Given request. Format the stretch of the records from the line containing "Given: Select column H header" through the end of the records as a JSON list of strings, one string per line, with blank lines omitted. Leave the pictures out of the list.

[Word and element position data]
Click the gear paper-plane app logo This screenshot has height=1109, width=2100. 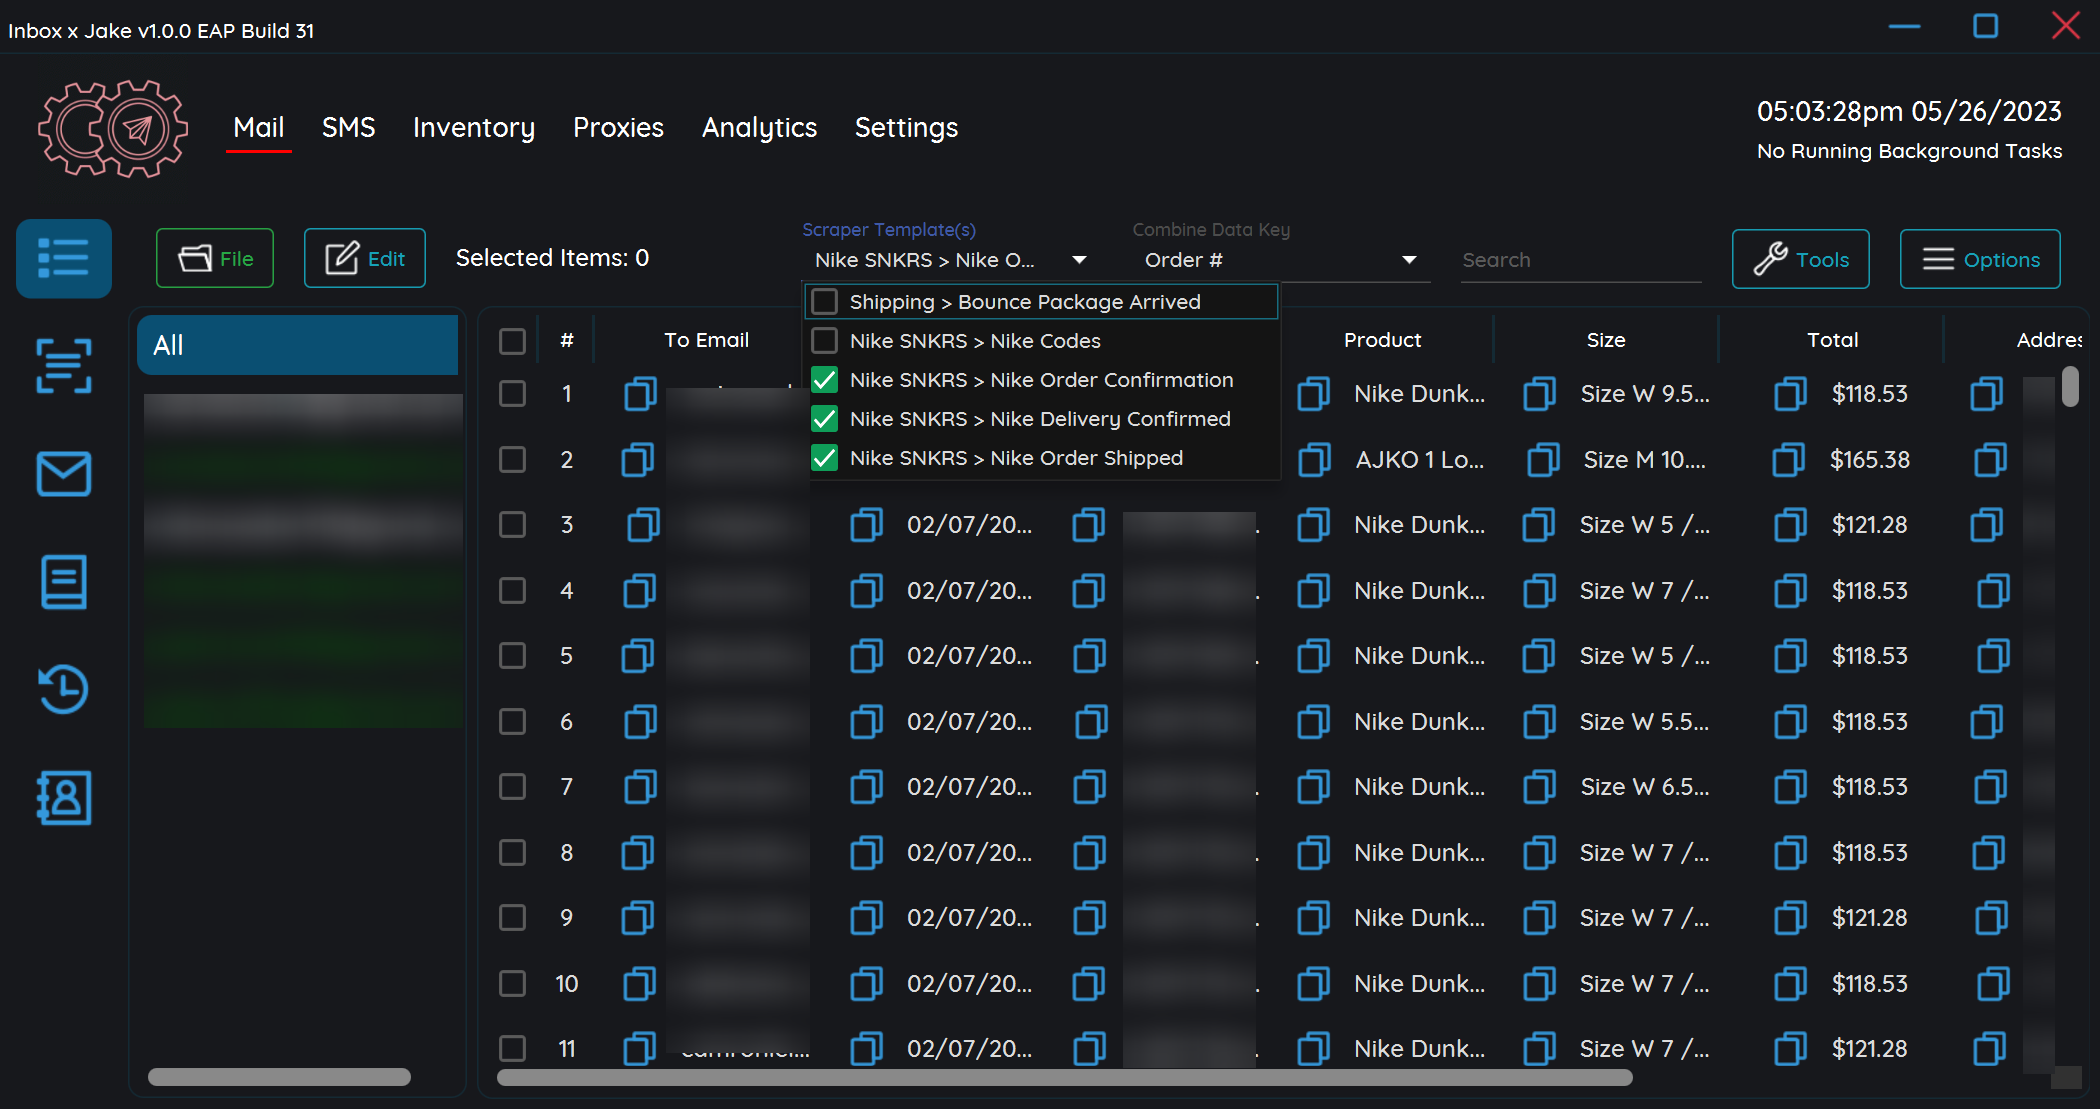pyautogui.click(x=112, y=129)
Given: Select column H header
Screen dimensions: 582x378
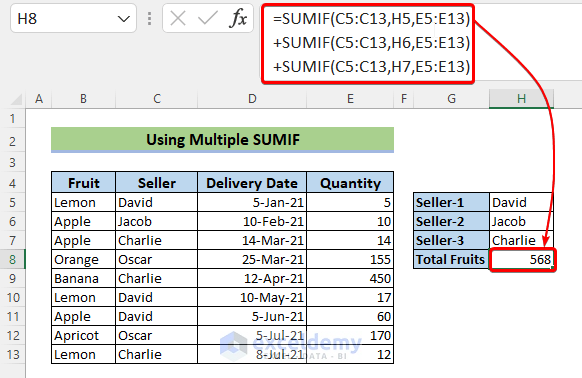Looking at the screenshot, I should (x=521, y=99).
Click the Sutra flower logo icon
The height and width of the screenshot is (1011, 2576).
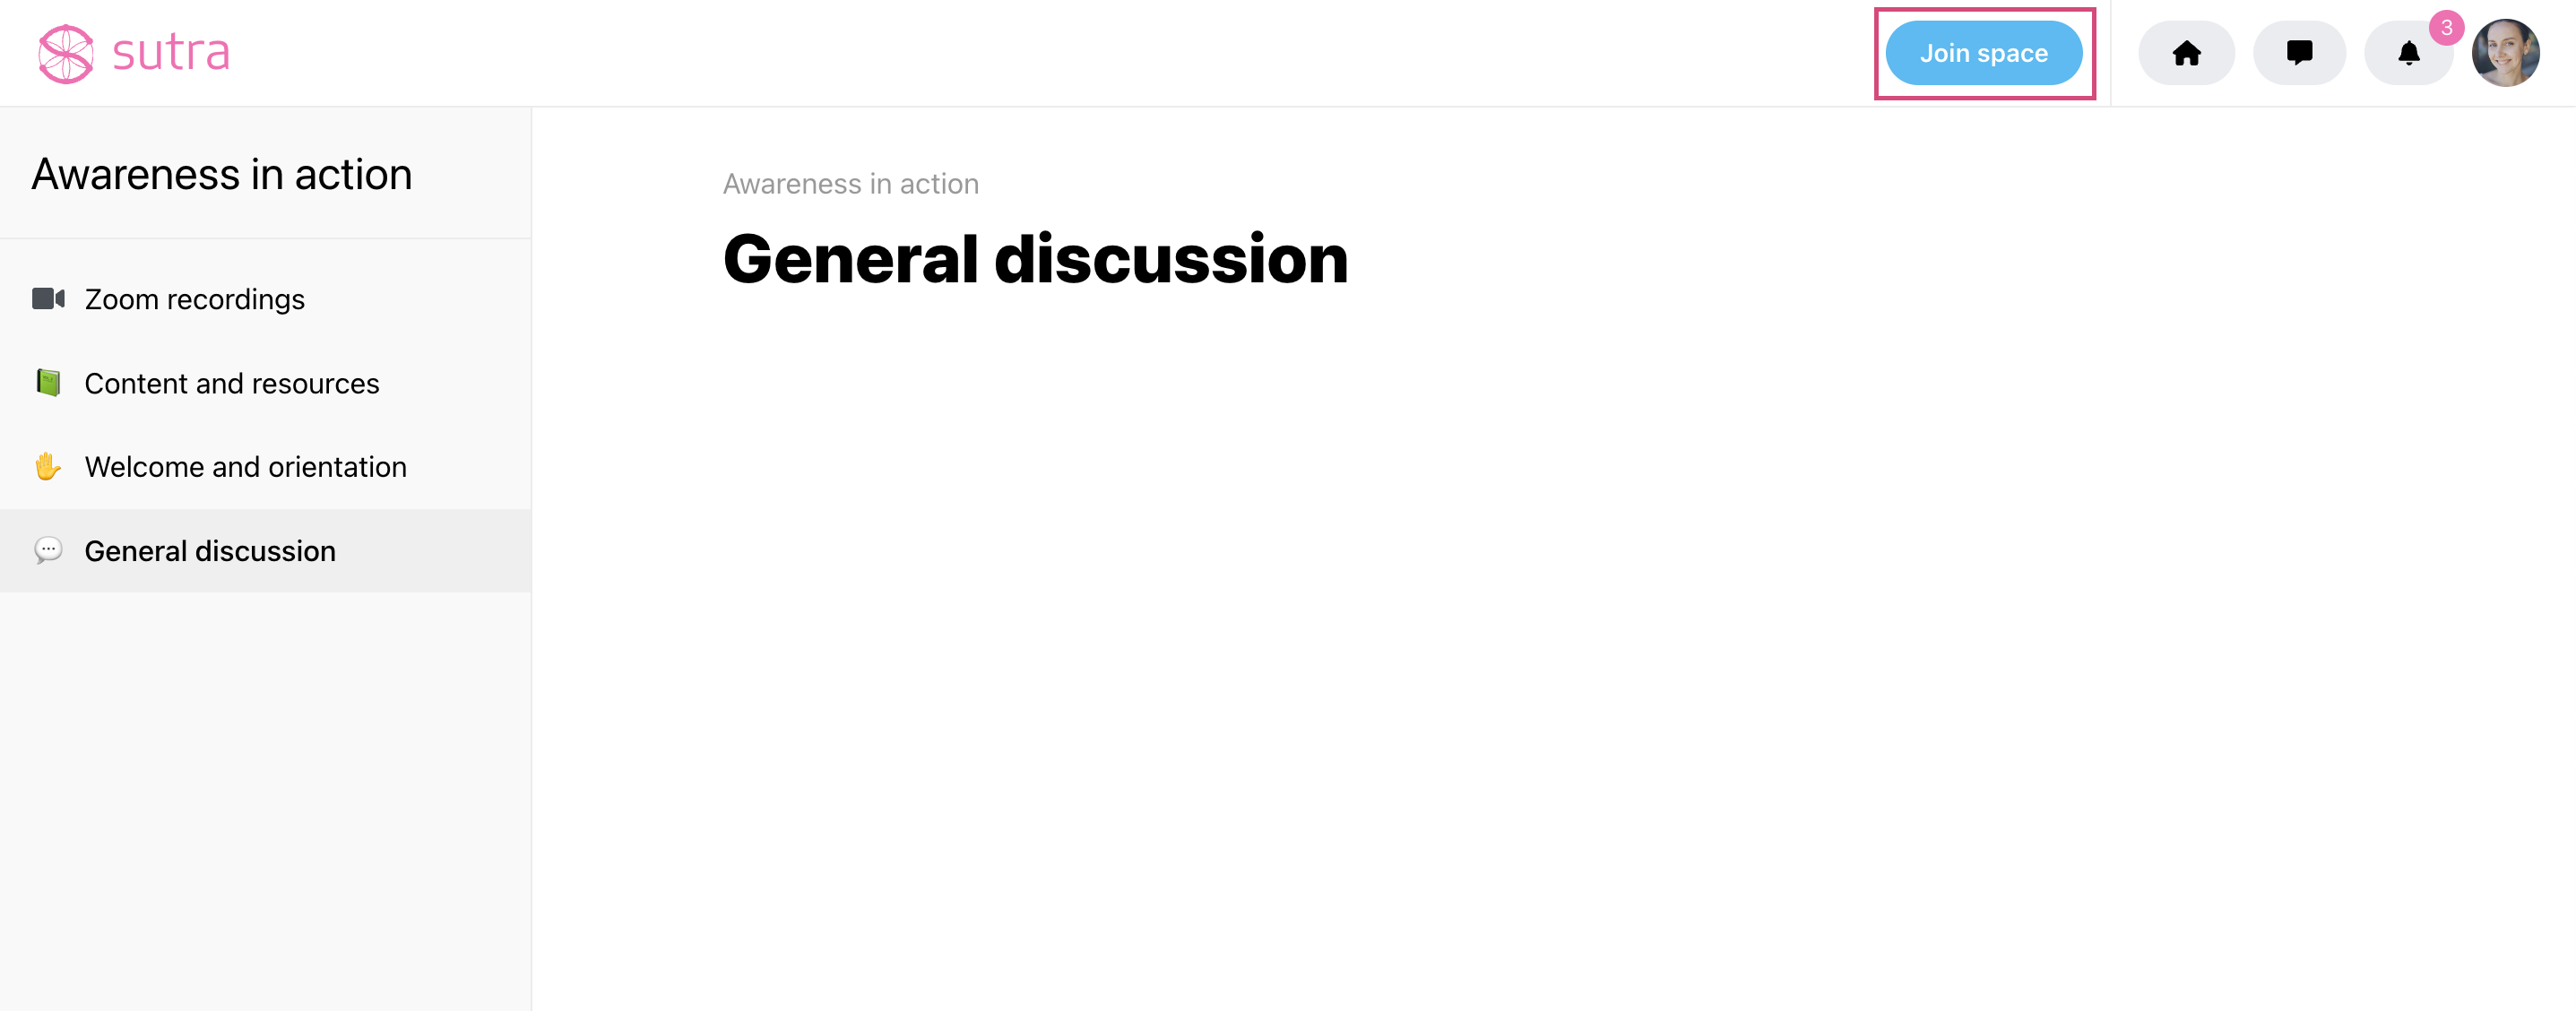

Response below.
[
  "Given: Select column H header",
  "Screen dimensions: 582x378",
  "Looking at the screenshot, I should (x=521, y=99).",
  "Click the Sutra flower logo icon",
  "The height and width of the screenshot is (1011, 2576)."
]